Strobridge Elementary Principal Charles Hill has a brilliant idea: he’s holding a toy gun exchange next Saturday in which students of the Hayward, CA school can turn in a toy gun to receive a book and a raffle ticket to win one of four bicycles.

Really!!

Hill believes that children who play with toy guns may not think real guns are dangerous. “Playing with toy guns, saying ‘I’m going to shoot you,’ desensitizes them, so as they get older, it’s easier for them to use a real gun,” he claims.

Hill was inspired by a school photographer, Horace Gibson, who was upset about the number of police shootings of young people in Oakland.

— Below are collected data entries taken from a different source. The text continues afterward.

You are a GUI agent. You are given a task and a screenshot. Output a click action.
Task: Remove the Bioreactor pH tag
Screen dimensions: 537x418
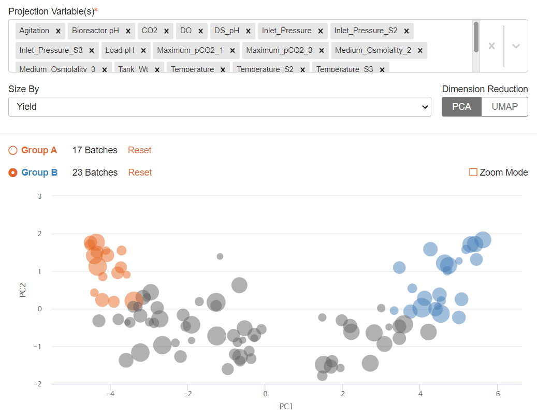[128, 31]
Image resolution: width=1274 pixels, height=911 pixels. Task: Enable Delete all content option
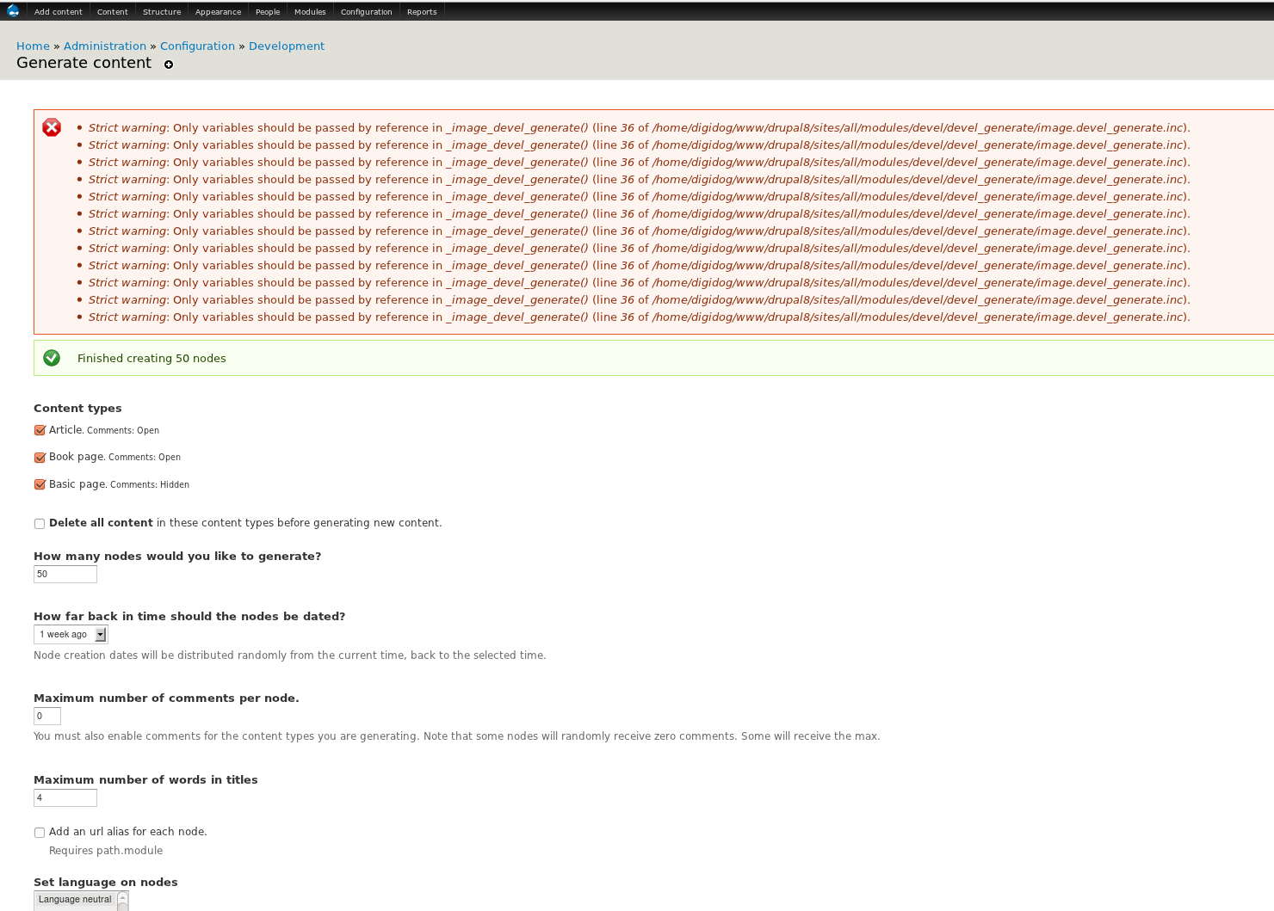(40, 523)
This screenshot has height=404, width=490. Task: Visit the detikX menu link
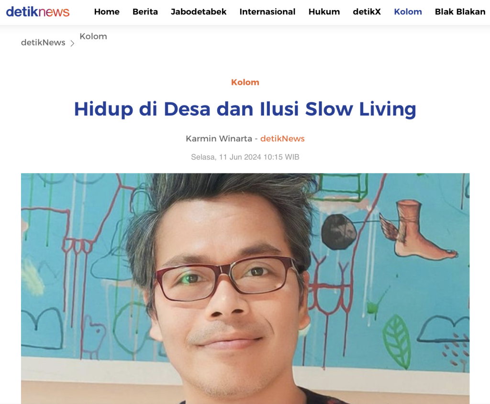pyautogui.click(x=367, y=12)
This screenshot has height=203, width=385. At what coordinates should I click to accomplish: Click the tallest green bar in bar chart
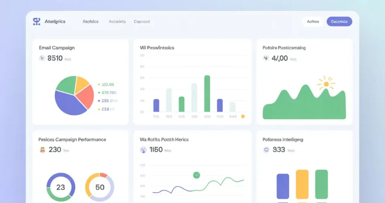207,94
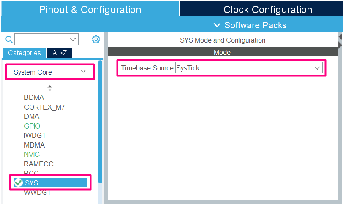
Task: Open the CORTEX_M7 settings
Action: click(44, 107)
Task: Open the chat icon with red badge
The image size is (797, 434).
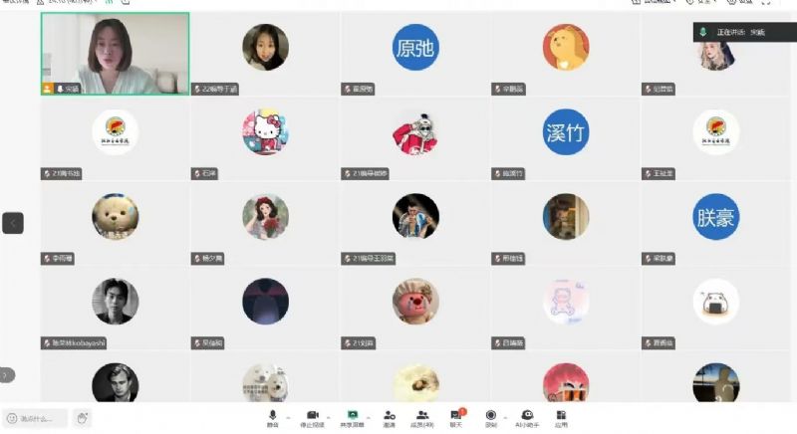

At Strobridge Elementary Safety Day, a local policeman will demonstrate bicycle and gun safety, (does he get to use a real gun?), while the Alameda County Fire Department will speak about fire safety. Just to show that local governments can do surveillance too, there will be opportunities for the children to be fingerprinted and photographed, with that information transferred to CD’s if it is ever needed for a missing child case.

Hill, defending his take-away program, asserted that police are justifiably afraid when they face armed suspects, and toy guns have been mistaken for real ones.

But Yih-Chau Chang, spokesman for Responsible Citizens of California, said, ”Having a group of children playing cops and robbers or cowboys and Indians is a normal part of growing up.”